Skep's Place


Chapter 1: Peach Brothers

"The empire, long divided, must unite; long united, must divide."

This is the opening line of the book and a reminder that America is likely going to fall apart in the next couple years.

So to get where the story opens, we have to talk about what was going on with the Han dynasty. One of the recent emperors had basically gotten rid of a bunch of good people in favor of a group of eunuchs who served as advisers and attendants. If it helps, you can think of the Ten Eunuchs as like the GOP, who only use the political system to make money and keep themselves in power, and who also don't have any balls.

Not only is the government corrupt, but around this time there's also a series of natural disasters and famine and pestilence and stuff. Basically, it kind of sucks being a common peasant. So they rally around a local healer who promises to Make China Great Again.

This is the Yellow Turban Rebellion, or the Yellow Scarves Rebellion, depending on translation. I think people mostly just wrapped yellow cloth around their head and there wasn't a good English word for it, and "Yellow Headband Rebellion" sounded dumb.

Anyway, the people who joined the rebellion were going to storm the capital building imperial palace, but the messenger who was supposed to meet with the guy on the inside to plan it accidentally told the plan to palace officials instead. Bit of a rookie mistake, but these things happen, you'll get them next time.

This means that the imperial officials are tipped off about the coup, so it doesn't happen. However, the Yellow Turban Rebellion is gaining traction, and soon hundreds of thousands of commoners are rising up all across China. It's bad, and the Han empire doesn't have enough armies to handle all the chaos they are causing. Because of this, the provincial governors have to raise their own armies to deal with the threat.

Enter our hero: Liu Bei. The book describes him as having freakishly long arms and eyes so wide on his face he can see his freakishly long ears.

The imperial line is also of the Liu family, and Liu Bei claims to be a distant cousin of the emperor. However, Liu Bei lives in the country, where he's eking out a living weaving sandals and straw mats with his mother.

He sees the recruitment notice go up in town, looking for men to fight the Yellow Turbans, and he sighs. He wants to help restore order, but what is he to do?

Luckily, two other men hear him sighing, and they are both thinking the exact same thing. One of these is Zhang Fei, a menacing-looking man with a wild, wiry beard. The other is Guan Yu, who is very tall and has a very long, lovely beard and splendid eyebrows.

MATERIAL SHOWN:
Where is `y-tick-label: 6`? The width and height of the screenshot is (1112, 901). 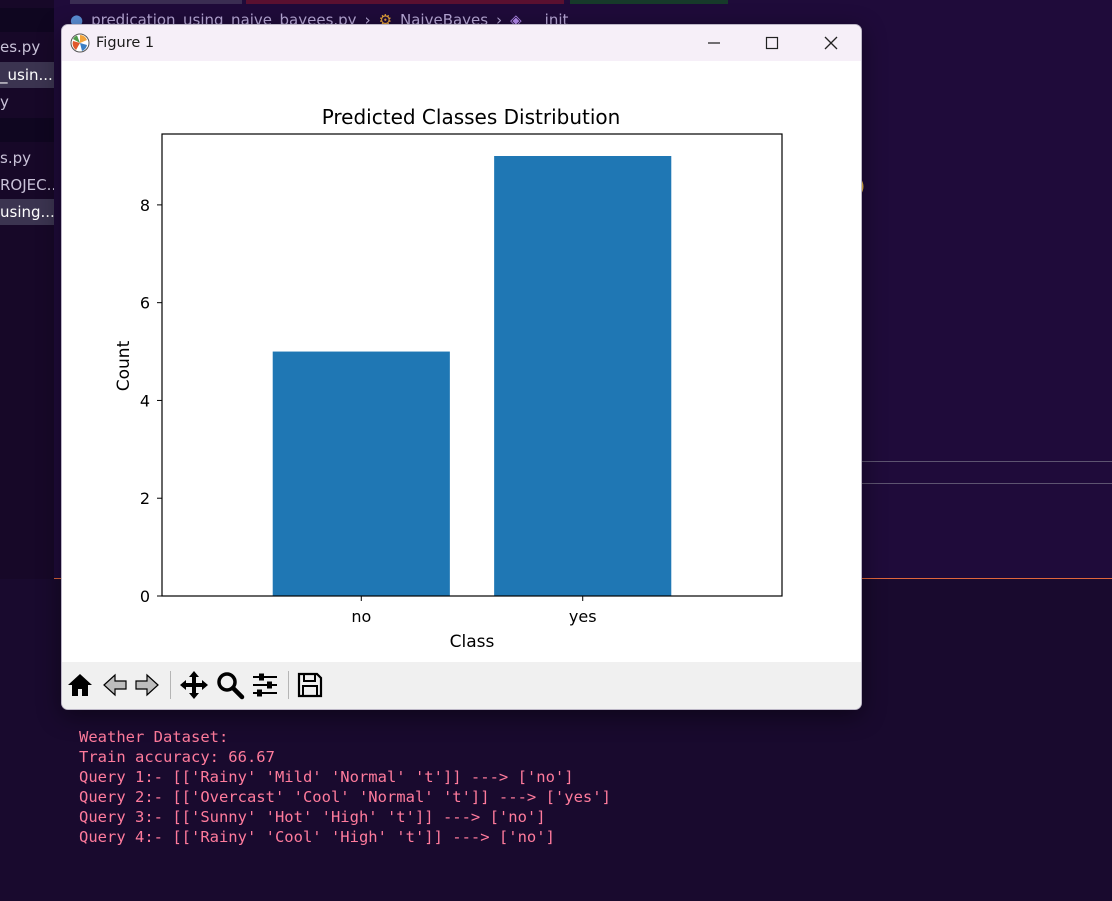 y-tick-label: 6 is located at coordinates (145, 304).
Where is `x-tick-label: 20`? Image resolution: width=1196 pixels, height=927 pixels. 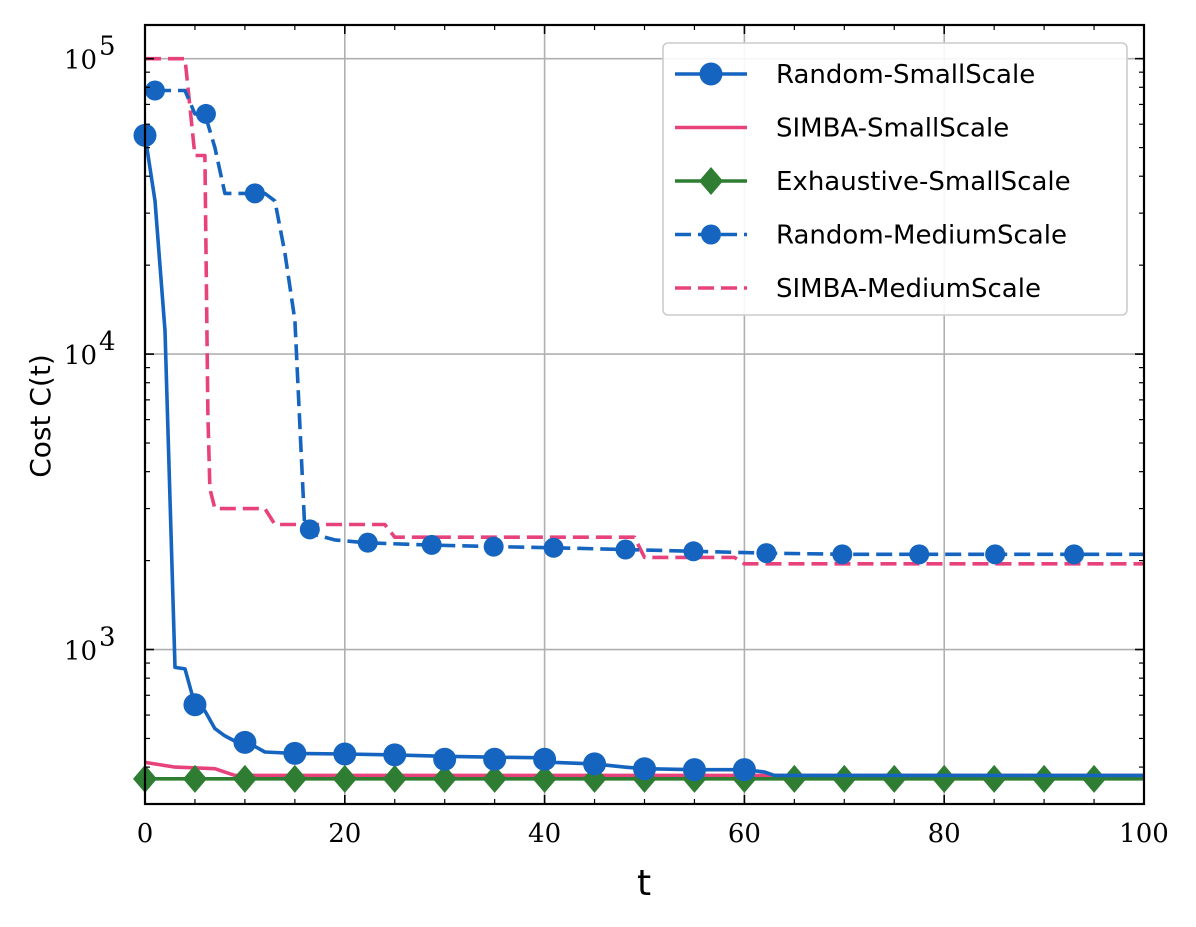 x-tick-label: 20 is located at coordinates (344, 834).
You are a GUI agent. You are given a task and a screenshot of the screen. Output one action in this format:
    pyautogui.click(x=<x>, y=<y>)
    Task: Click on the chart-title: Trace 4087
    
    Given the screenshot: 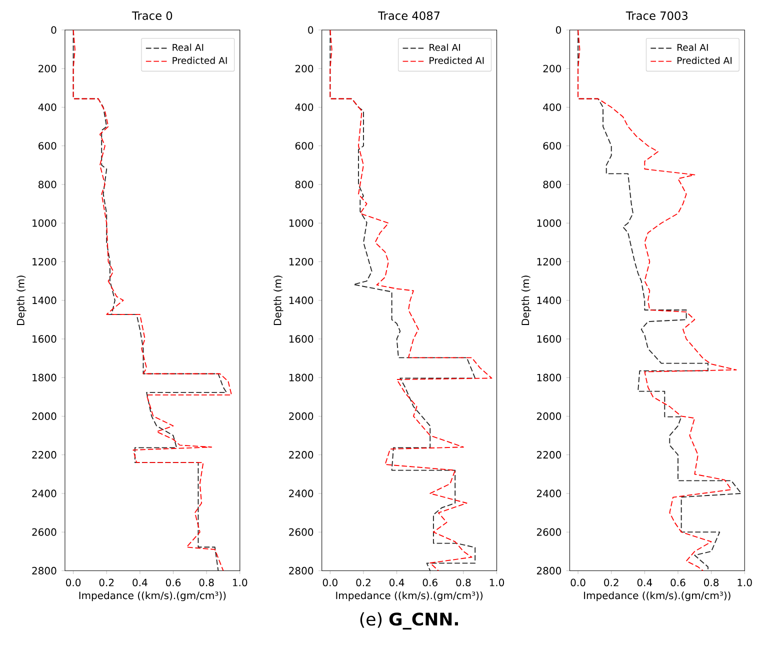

TASK INSTRUCTIONS:
1/ Convert the records, from the line with "You are a GUI" up to and including the last line of the records, into a Markdown table with the columns Row and Line, skipping blank lines and leaving the pictures out.
2/ Carry on the casual retelling of the Three Kingdoms opening chapter from the point where it stops.
The retelling above has nothing to do with the records that come after it.

RESULTS FOR THE EXERCISE:
1/
| Row | Line |
|---|---|
| 1 | You are a GUI agent. You are given a task and a screenshot of the screen. Output one action in this format: |
| 2 |     pyautogui.click(x=<x>, y=<y>) |
| 3 |     Task: Click on the chart-title: Trace 4087 |
| 4 |     Given the screenshot:  |

2/
Zhang Fei and Guan Yu introduce themselves as a butcher and a murderer on the run, respectively. Liu Bei says, yeah, these are definitely the kind of guys I could run an army with. In fact, let's make an oath of brotherhood to reinforce our goal. So in a peach garden the next day, they swear themselves brothers, and pledge that they will die together on the same day.

(spoiler alert... this doesn't actually happen and it ruins everything)

Their oath cemented, three brothers scrounge up 500 men from... somewhere. The book is kind of like "yeah there were these horse traders that were blocked by the rebellion and had to turn back so they gave the three a bunch of resources". Point being, they got some guys.

That said, their first conflict is against a force of fifty thousand. Which seems like suicide, but you'll quickly learn that numbers don't actually mean a whole lot here.

One of the Yellow Turban leaders rushes forward to fight, and Zhang Fei challenges him, and stabs him right off the bat. Then a second leader charges Zhang Fei for revenge, but Guan Yu intercepts and slices him up. That pretty much decides the battle, and all of the Yellow Turban troops go running. It will be a recurring theme throughout the story that battles are decided by a duel right at the beginning; that's why keeping track of troop numbers is next to pointless. A lot of this is likely fantasized to make these figures seem even more heroic, but that also comes with some additional silliness, which we'll get to later.

The next day, the brothers go to relieve another city that's been besieged by rebel forces. Tackling them head-on doesn't work, so Liu Bei lures them into a trap and has Guan Yu and Zhang Fei lead some men to surround them. So we establish pretty quickly that Liu Bei has some semblance of strategy, and the warriors under him are great fighters.

There's some more running around and fighting Yellow Turbans after that, during which we briefly meet our second protagonist, Cao Cao. I'm not going to say he's evil, but in nearly every artistic iteration I've seen of him, he has a pointy black goatee. I will let you draw your own conclusions.

Cao Cao is an imperial commander. He shows up briefly to trounce some fleeing rebels, then zooms right off to trounce some more.

After that brief interlude, Liu Bei comes across a Han force that is being chased down by a larger Yellow Turban force, and he intervenes and fends off the rebels. At this point, we meet Dong Zhuo, who is not a protagonist, but who will play a huge role in a little bit here.

Dong Zhuo is the commander of the Han forces that were just being chased around. If you want to know what kind of guy he is, he refuses to so much as thank the three brothers for their assistance because they're commoners, even though they just saved his ass.

Anyway, since Zhang Fei will be the one who is always getting the group into trouble, he decides he's going to turn back and kill Dong Zhuo for the insult.

And that's the end of Chapter 1.

For the record, every chapter ends on some form of cliffhanger, even though the chapter titles are the style where it tells you what's going to happen in the chapter coming up. This means that sometimes you look at the chapter title and already know how the cliffhanger resolves. There's also plenty of cases where the cliffhanger turns out to actually be a non-cliffhanger two sentences into the chapter. My point is that if some of these chapters end on an odd note, that's probably why.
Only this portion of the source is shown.